Texte cité:
---

L'intitulé de cette communication semble admettre comme une hypothèse de départ qu'il y a développement de la législation sur les questions religieuses, augmentation des lois et autres normes juridiques dans chaque État.

De fait, il me semble exact de dire que, dans de nombreux pays, la législation relative aux faits religieux préoccupe davantage. En parlant de « nombreux pays » je vise pratiquement tous les pays européens. Quant aux « faits religieux », il convient de mettre l'expression au pluriel, car ce sont les confessions religieuses, les mouvements religieux et leurs expressions multiples que la puissance publique étatique prend de plus en plus en compte.

Pourtant, cette prise en considération des religions par l'autorité publique n'est pas nouvelle, même si elle tend à s'accroître. Déjà dans l'empire romain où le christianisme apparut, de très nombreuses constitutions impériales furent consacrées à l'organisation de la nouvelle religion, mais aussi des cultes traditionnels, judaïsme ou paganisme. Les empereurs, à partir de « l'édit de Milan » pris par Constantin en 313, légiféraient abondamment sur les questions religieuses : organisation des communautés, statut des membres du clergé, du patrimoine, de la juridiction ecclésiastique, ... Une part importante de cette législation fut recueillie au Livre 16 du Code Théodosien, publié en 438 ou au Livre 1 du Code de Justinien, publié en 533. Beaucoup des questions alors abordées par la législation impériale préoccupent encore aujourd'hui les pouvoirs publics, qui les envisagent naturellement sous d'autres aspects.

Je ne m'étendrai pas sur l'histoire : le dialogue entre Église et État, instauré dans le cadre de l'Empire romain, n'a pas cessé depuis vingt siècles et il ne peut cesser. Croyances religieuses et puissance étatique s'adressent aux mêmes individus, vivant sur un même territoire, qui sont tout à la fois fidèles et citoyens ; l'ignorance n'est pas possible. Néanmoins, les relations peuvent être très diversifiées : collaborations sous diverses formes allant parfois jusqu'à la confusion des pouvoirs (un droit national possède alors comme principale caractéristique d'être un droit religieux) ; ou au contraire, opposition conduisant, dans les cas extrêmes, à des persécutions afin d'éliminer une religion, ou toutes les religions. Les options les plus diverses se sont succédées au cours des siècles, selon les pays.

---

Données brutes:
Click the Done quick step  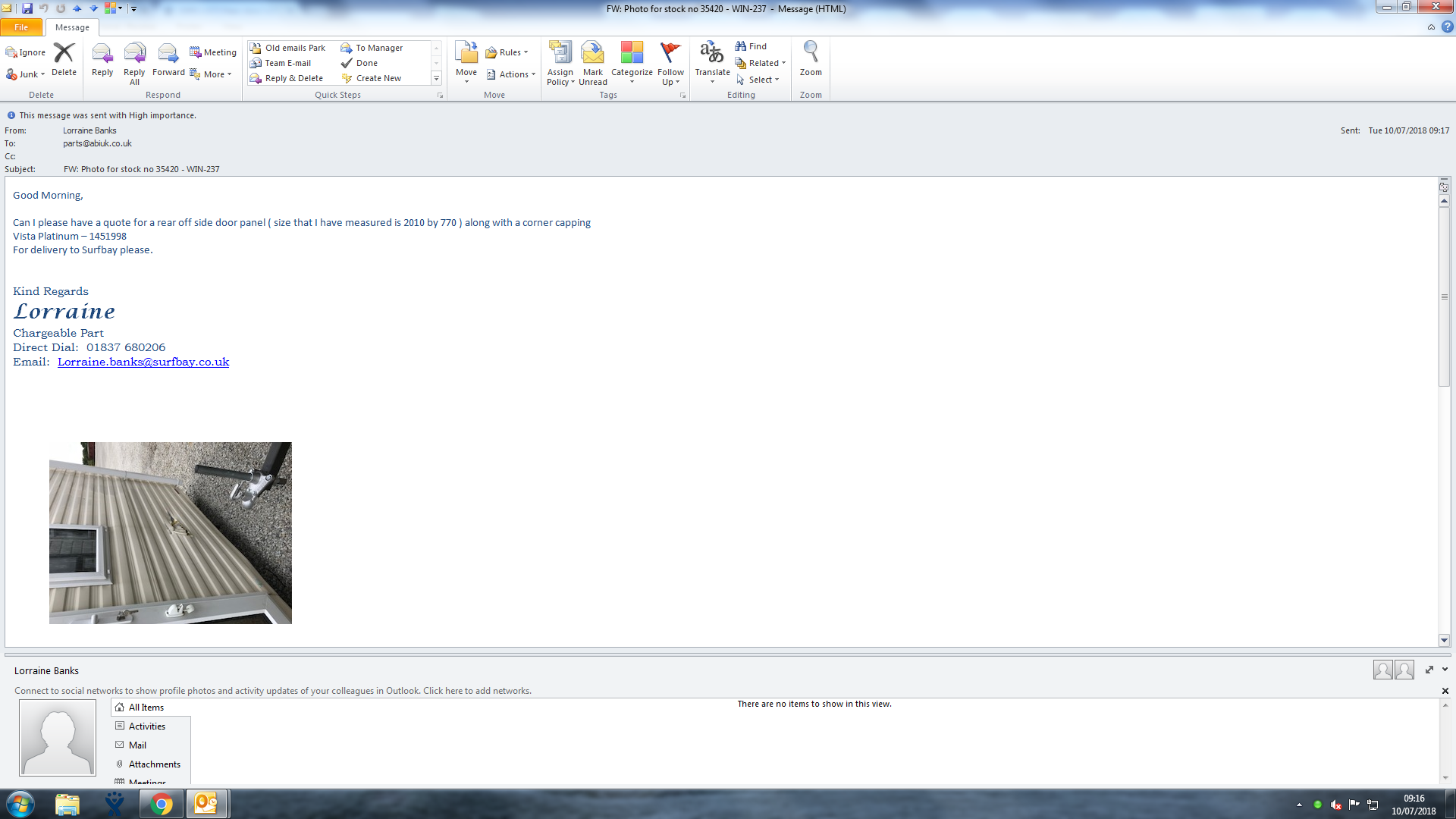(366, 63)
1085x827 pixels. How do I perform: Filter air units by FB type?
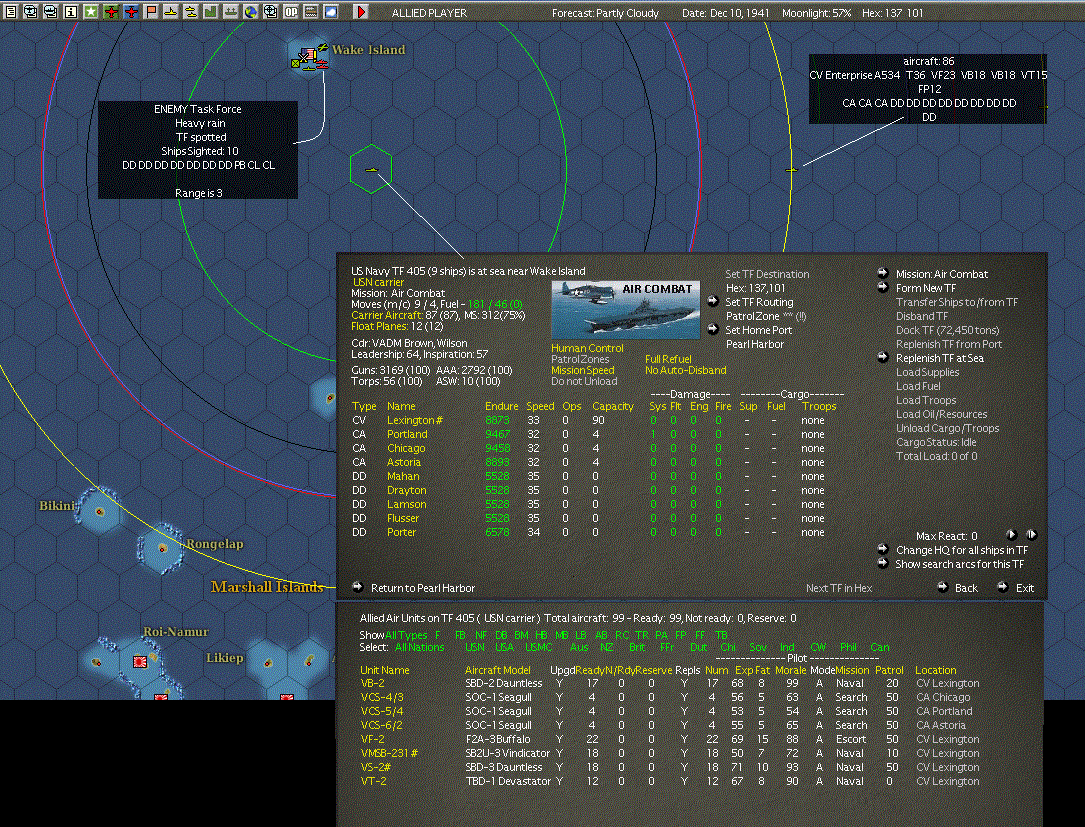460,635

---

Travail demandé: Poursuivez l'extrait sur la législation religieuse au-delà de sa dernière phrase. La liste n'a aucun rapport avec l'extrait sur la législation religieuse.

Résultat attendu:
Attachons-nous à la situation actuelle, issue des dernières décennies.

Les sociologues sont unanimes à constater le déclin de l'emprise sociale des grandes religions traditionnelles, dont le christianisme, à travers tout l'Occident. Certes, le degré de pratique religieuse est toujours difficile à chiffrer ; en outre, il n'est pas le seul révélateur d'un attachement à une religion. Mais, même si nous manquons de données chiffrées, il est clair que nos sociétés sont sécularisées. On peut faire remonter au XVIème siècle le début de ce processus de sécularisation, processus qui n'a pas cessé de s'accélérer depuis. Aujourd'hui, la sécularisation de nos sociétés est un fait indiscutable.

Déclin de l'emprise sociale des religions traditionnelles, sécularisation poussée des sociétés, pourtant les religions, qu'il s'agisse de celles qualifiées de traditionnelles ou de celles que l'on nomme parfois "nouvelles religions", ou "religions plus récemment implantées" sur tel ou tel territoire national, ces religions existent et rassemblent des adeptes. Le fait religieux, la vie des communautés religieuses est une réalité.

En outre, dans pratiquement tous les États, le paysage religieux est de plus en plus diversifié. Sécularisées, les sociétés sont multiconfessionnelles. La sécularisation n'est pas la disparition du fait religieux, mais c'est sa diversification.

La puissance publique ne peut ignorer les multiples facettes du paysage religieux. Le droit doit gérer les faits religieux. On constate qu'il prend effectivement en compte les religions, en formulant des principes généraux et des normes juridiques à valeur supra-nationale, mais aussi par l'élaboration de dispositions propres à chaque État.

Le régime juridique applicable aux religions répond à des principes généraux communs, reconnus au niveau supra-national. Rappelons la Convention européenne des droits de l'homme, dont l'article 9 consacre expressément la liberté de religion. L'Acte final d'Helsinki (bien connu dans cette assemblée), ou d'autres traités internationaux posent également des bases fermes et claires pour un régime juridique garantissant la liberté religieuse.

Pourtant, chaque État garde sa législation propre et plus largement son propre système juridique d'organisation des religions. Il s'agit là d'un domaine où une législation commune ne semble pas près de s'établir, ceci pour plusieurs raisons : tout d'abord les situations sont diverses selon les pays et donc les solutions juridiques à trouver ne sont pas partout identiques ; en second lieu, on est en présence de questions pour lesquelles chaque État semble vouloir garder son indépendance, se montre jaloux de sa spécificité, due à son histoire propre et ne souhaite pas un régime uniforme ; en troisième lieu, une même législation n'est peut-être pas nécessaire : seule importe l'adhésion à des principes fondamentaux communs, pour le reste, la diversité des mécanismes juridiques permettant la mise en application des principes fondamentaux ne présente pas d'inconvénient notable.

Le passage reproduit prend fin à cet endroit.